Exercise directions ▸ Can you edit the records below so that every "image size" becomes "screenshot size", with nothing else changed and the pictures left out?

Working data ▸
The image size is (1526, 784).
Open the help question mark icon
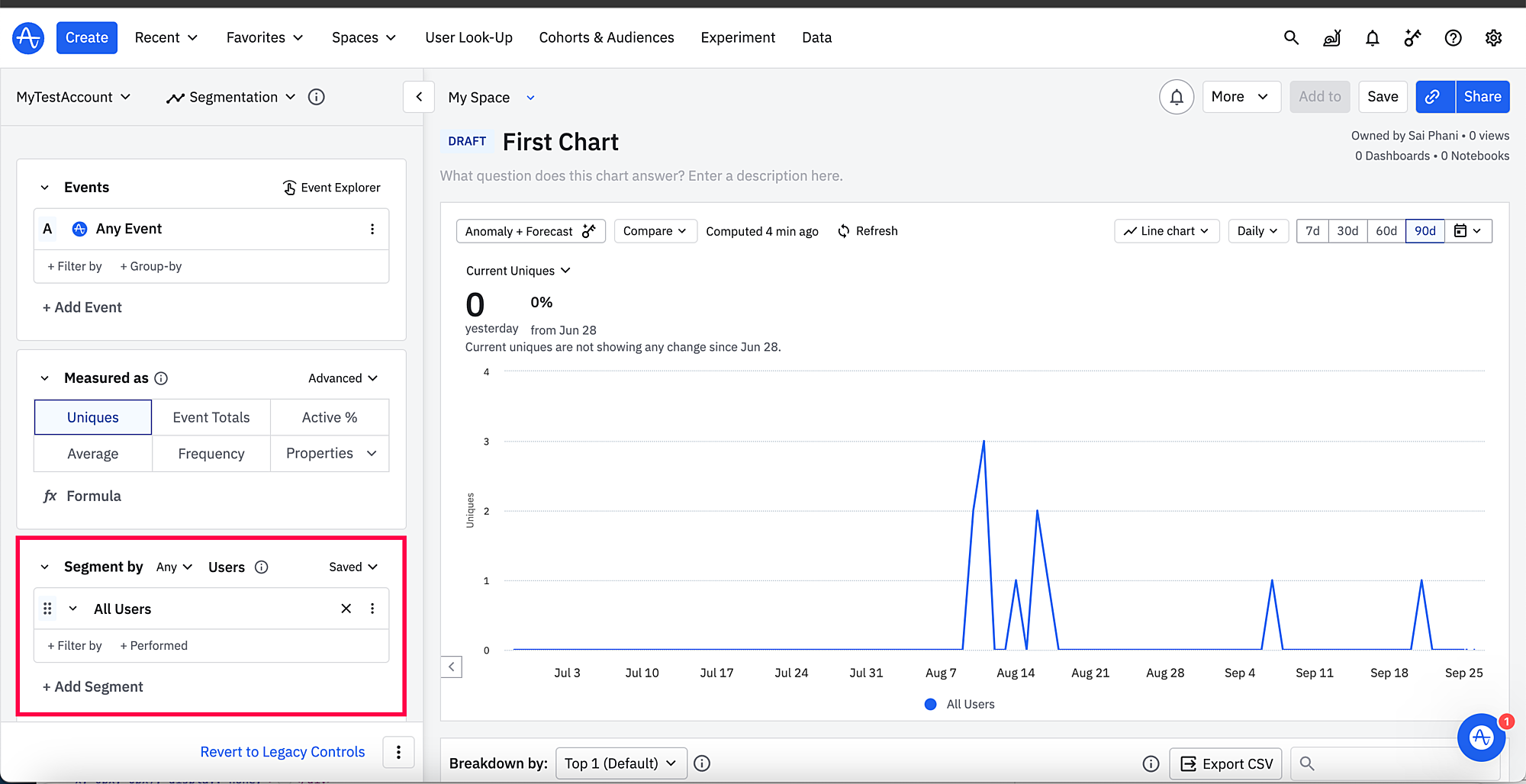pyautogui.click(x=1453, y=37)
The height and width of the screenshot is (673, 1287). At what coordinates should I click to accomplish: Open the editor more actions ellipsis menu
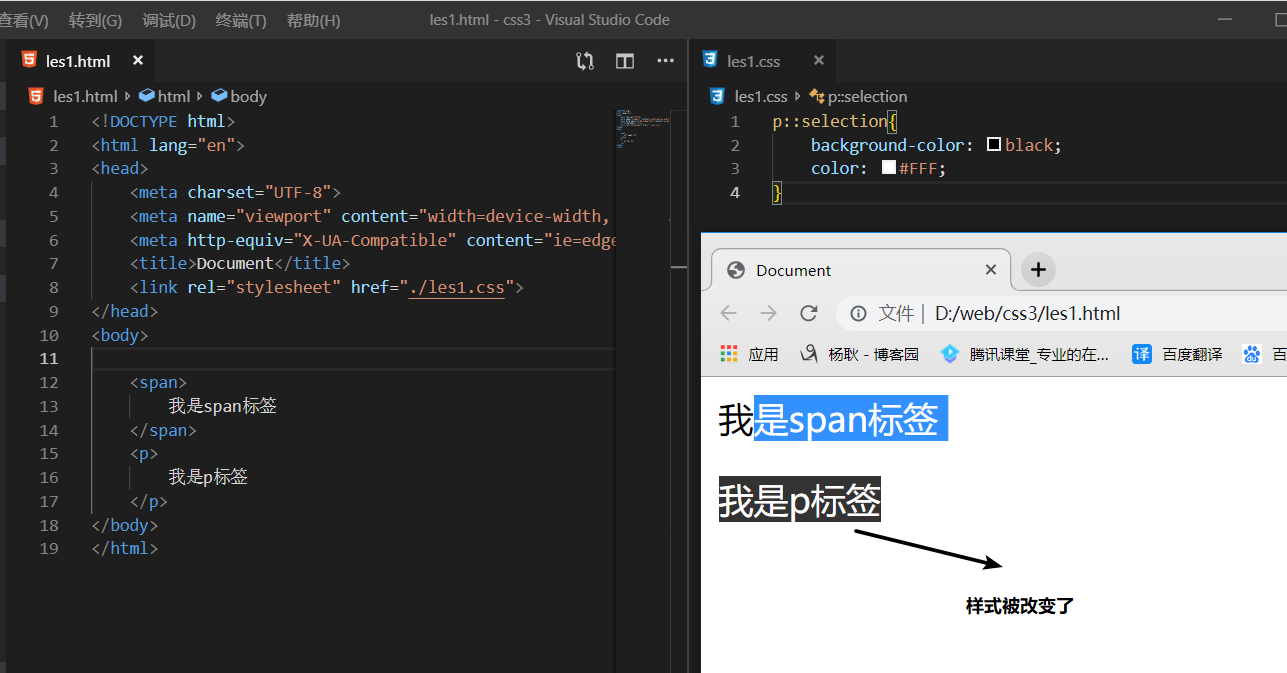[x=665, y=61]
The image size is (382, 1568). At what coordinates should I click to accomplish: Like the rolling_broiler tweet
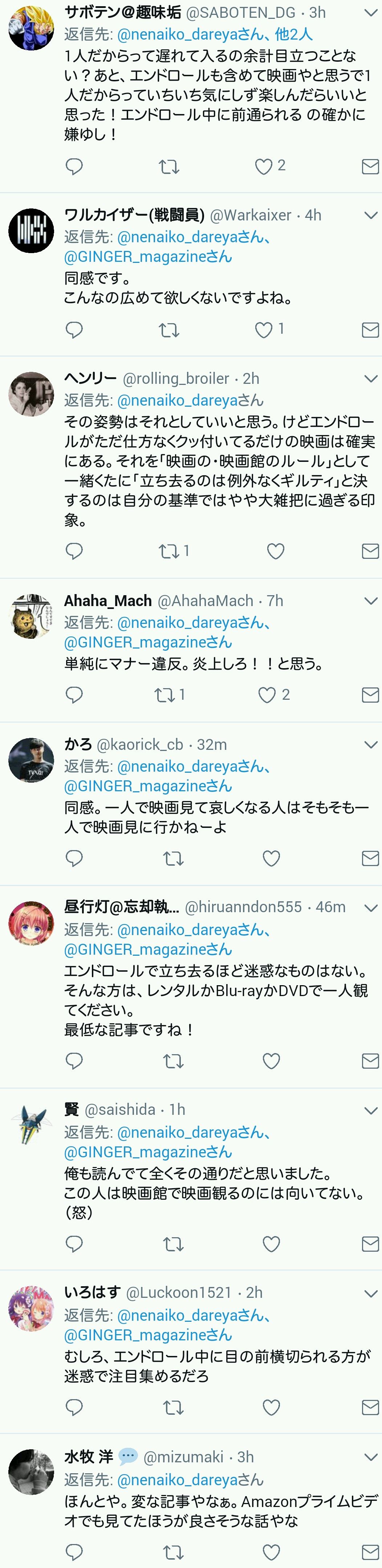click(276, 552)
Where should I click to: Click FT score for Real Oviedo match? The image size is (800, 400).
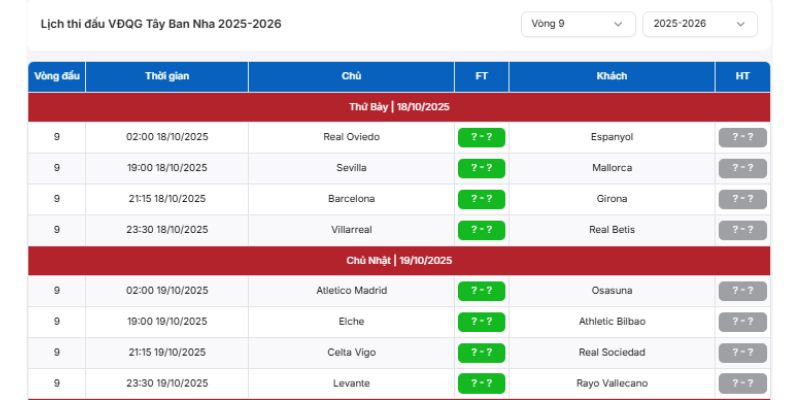click(x=481, y=137)
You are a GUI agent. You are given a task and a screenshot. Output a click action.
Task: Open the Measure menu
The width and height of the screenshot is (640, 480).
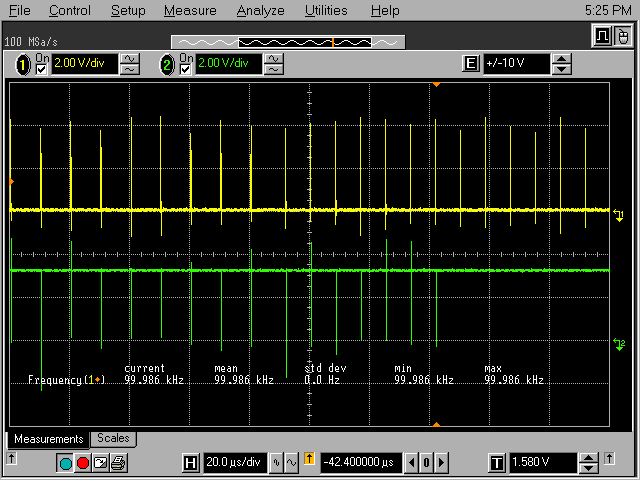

Answer in full ▸
The screenshot size is (1526, 784).
Open the help question mark icon
pyautogui.click(x=1453, y=37)
The height and width of the screenshot is (673, 1287). At what coordinates should I click to accomplish: Open the editor more actions ellipsis menu
[x=665, y=61]
The screenshot size is (382, 1568). At what coordinates should I click to accomplish: Like the rolling_broiler tweet
click(276, 552)
Where should I click to: Click FT score for Real Oviedo match? The screenshot size is (800, 400).
click(x=481, y=137)
You are a GUI agent. You are given a task and a screenshot. Output a click action.
Task: Open the Measure menu
The width and height of the screenshot is (640, 480).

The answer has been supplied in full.